Silver Dawning

The parallel world of the Fey. It’s colorful. It’s a world filled with vibrant colors and impossible magics. Jewels line the riverbeds, but don’t think of this place as some kind of deranged Middle Ages rip-off. The Fey are actually heavily into technology, and their world reflects that. Here’s a description of one of their main cities, Silvermoon, from Half-Shell Prophecies:

Tall, curved towers sported intricate glass and ebony ornamentation, somehow organic and Gothic and sleek all at once. Statues, flowers, and entire histories played out in hints of shadow and silhouette. There were no fuel-run vehicles here; lots of animals—plenty of them flying, big enough to carry a couple people at a time—and all over, everywhere, a mishmash of Fey and plenty of other Peoples of the Earth on foot.

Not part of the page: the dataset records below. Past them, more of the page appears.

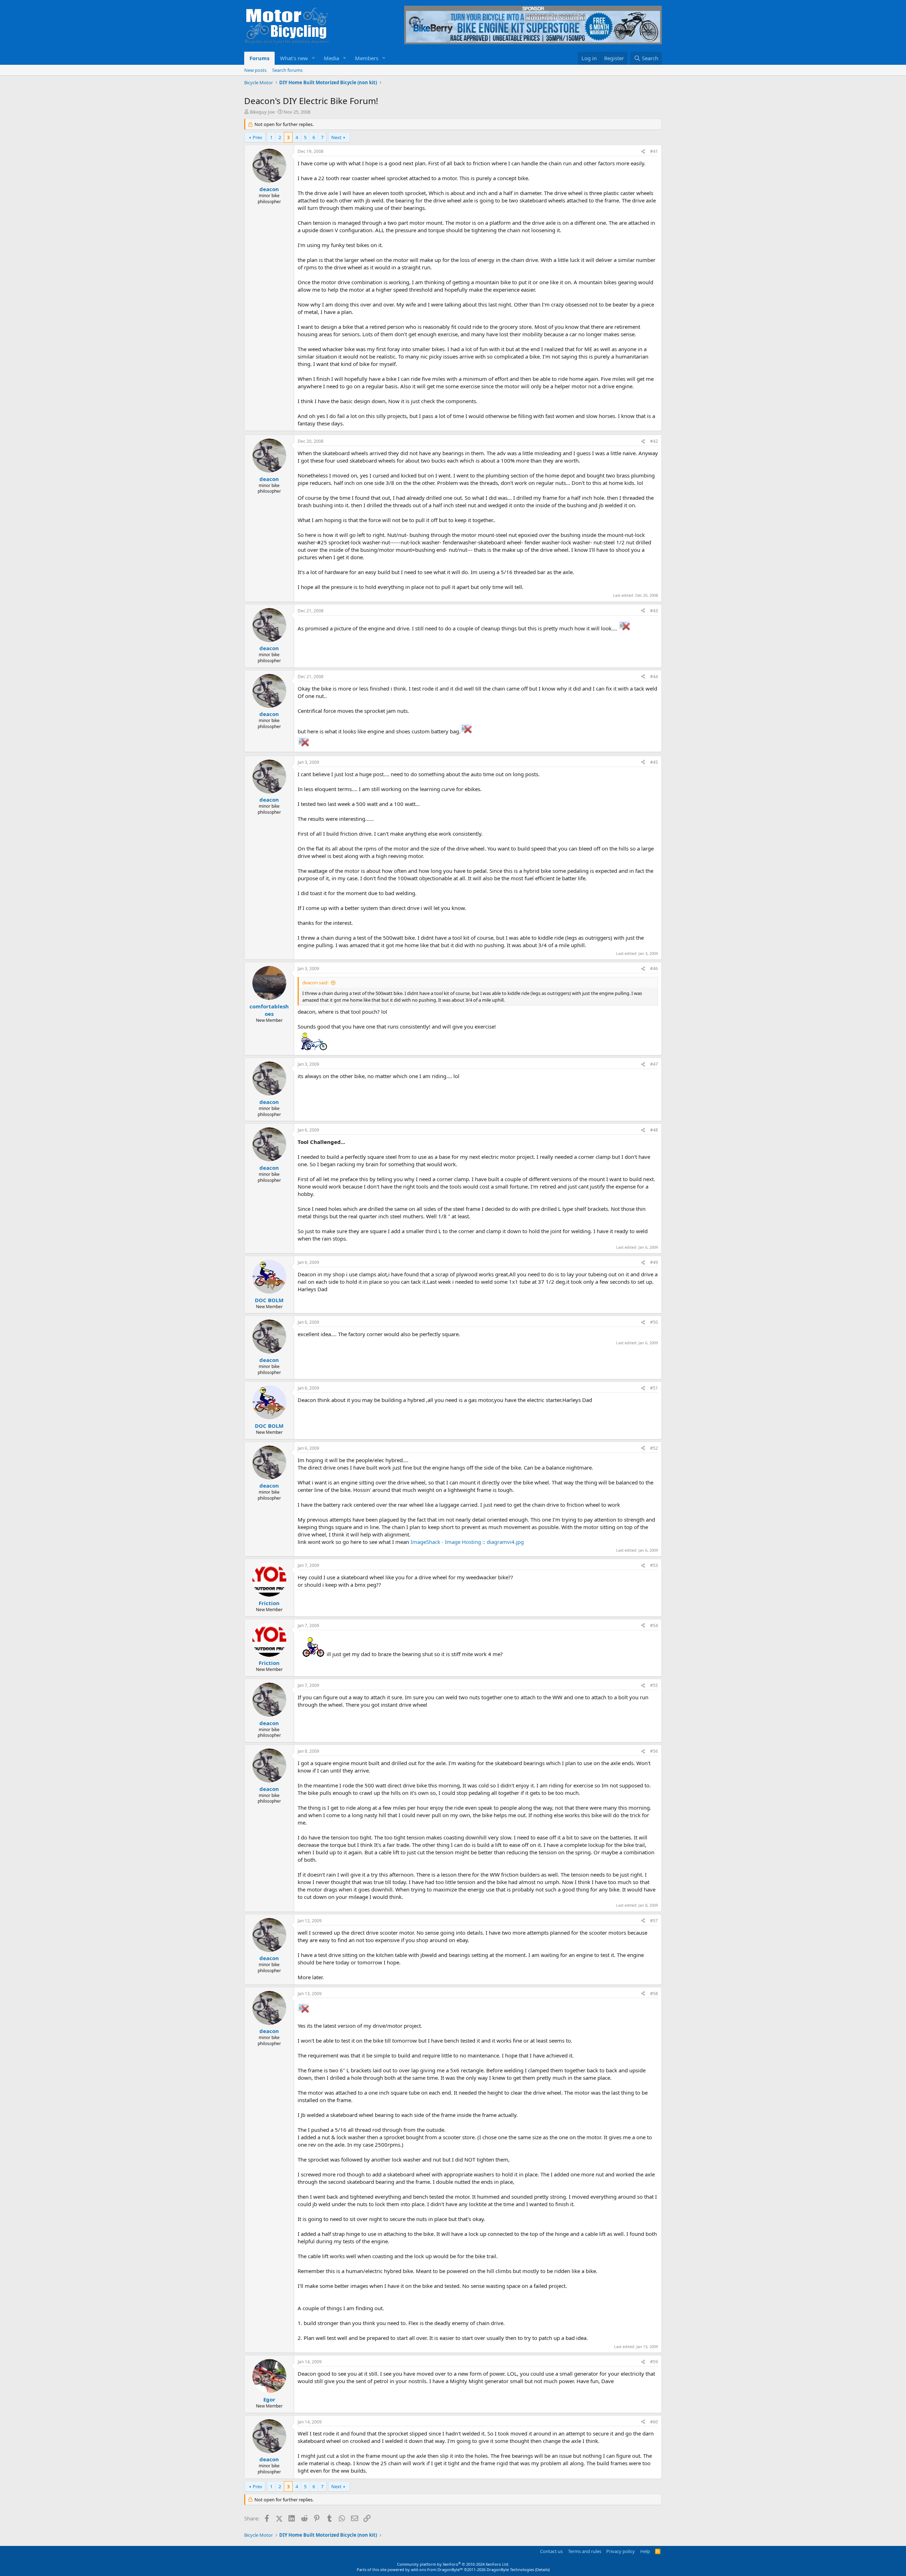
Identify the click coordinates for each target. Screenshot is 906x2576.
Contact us (551, 2551)
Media (331, 58)
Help (645, 2551)
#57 (654, 1921)
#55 (654, 1685)
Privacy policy (620, 2551)
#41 (654, 151)
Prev (257, 137)
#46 (654, 969)
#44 (654, 677)
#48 (654, 1130)
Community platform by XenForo (453, 2564)
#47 (654, 1064)
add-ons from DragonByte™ (437, 2569)
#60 (654, 2422)
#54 (654, 1625)
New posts (255, 70)
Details (542, 2569)
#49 (654, 1262)
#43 (654, 611)
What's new (294, 58)
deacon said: (315, 982)
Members (366, 58)
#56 (654, 1751)
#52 (654, 1448)
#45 (654, 762)
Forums (259, 58)
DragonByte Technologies (510, 2569)
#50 (654, 1322)
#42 (654, 441)
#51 (654, 1388)
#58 (654, 1994)
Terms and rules (584, 2551)
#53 (654, 1565)
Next (336, 137)
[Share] (643, 152)
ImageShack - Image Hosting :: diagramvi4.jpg (467, 1541)
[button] (314, 58)
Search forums (287, 70)
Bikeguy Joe (262, 112)
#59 (654, 2362)
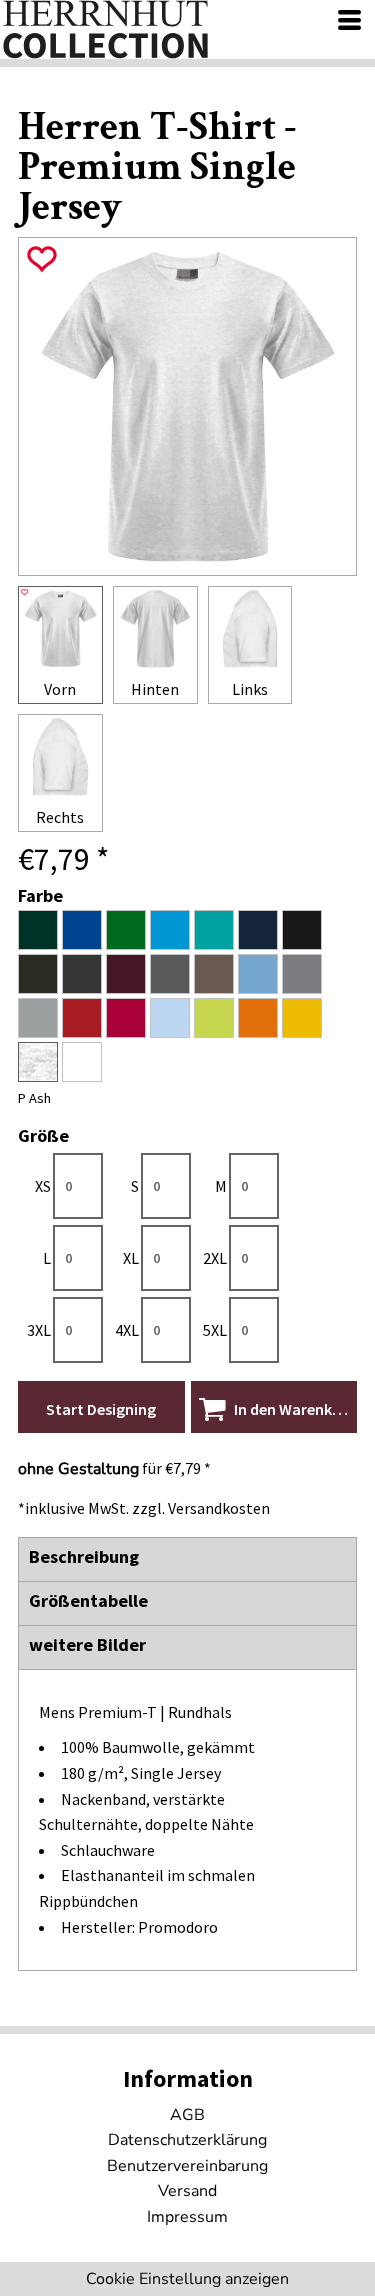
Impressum (187, 2217)
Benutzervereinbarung (187, 2166)
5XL (215, 1330)
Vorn (60, 689)
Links (250, 689)
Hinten (155, 689)
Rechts (60, 817)
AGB (187, 2115)
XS (43, 1186)
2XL (215, 1258)
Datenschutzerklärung (187, 2140)
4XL (127, 1330)
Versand (187, 2191)
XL (131, 1258)
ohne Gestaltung (78, 1469)
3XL (39, 1330)
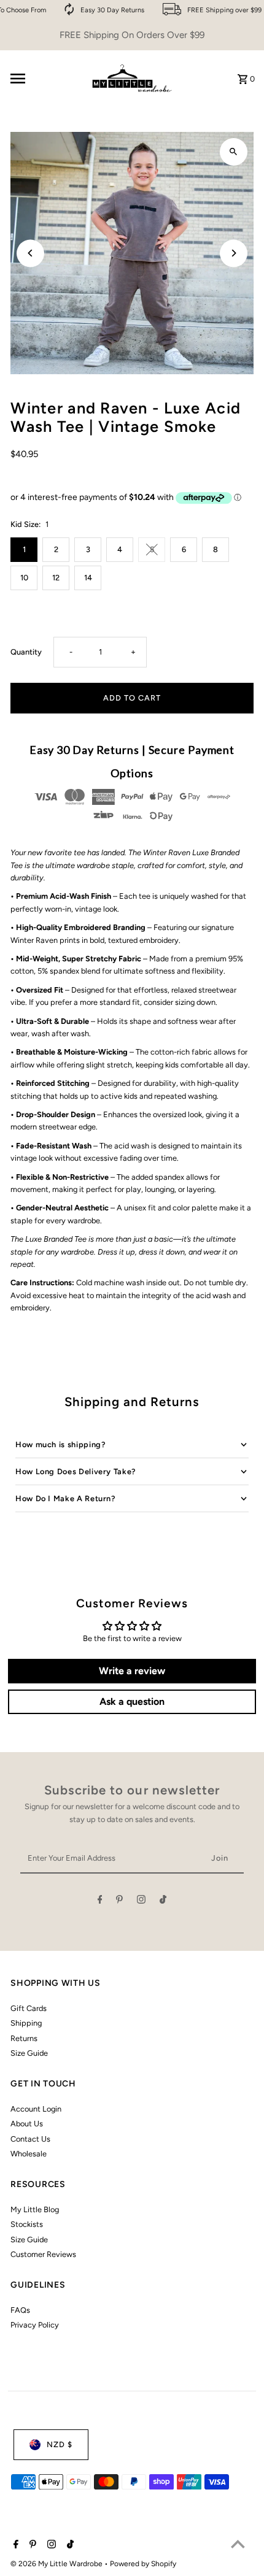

The Fey need other people to take magic from, so commerce was always welcome. The sled we rode flew low enough to give me a glimpse of Naga and Naiads, of large, red-skinned Shadow’s Breath (the same species as Bran, though he didn’t deign to look their direction), kelpies and wulvers and a couple of dragons. Trolls, gorgons, things I couldn’t even identify—fish-headed things and large, shy octopus-creatures who moved slowly and nervously through crowds of much smaller shoppers.

And of course, the Fey. In this wildly varied population, they still shone.

None of them bothered looking human here. Skin and hair gleamed in all colors, makeup drawing attention to eyes, lips, and those pointed ears—ears as long as their forearms and so thin that the double suns shone through them, making them glow. Steam-punk kimonos seemed to be the “in” style right now, along with what I might call Han Solo boots. And of course, there was the walk.

You’ve never seen allure until you’ve seen Fey in their element.

Magic sparked off their fingers and long hair, glimmered on skin and lips. They were mesmerizing, like firecrackers in a field of nightwheat. And the music they made….

Not all of them made it, of course. It was mostly small groups here and there, every other city block corner, but every song they played complemented the rest. No matter where you turned, it all seemed like one great symphony, unending, connected, an ouroboros of sound.

There were guards, too, lots of them. These Fey didn’t smile; their long hair was braided back, and they wore slim metal guards to protect their paper-thin ears.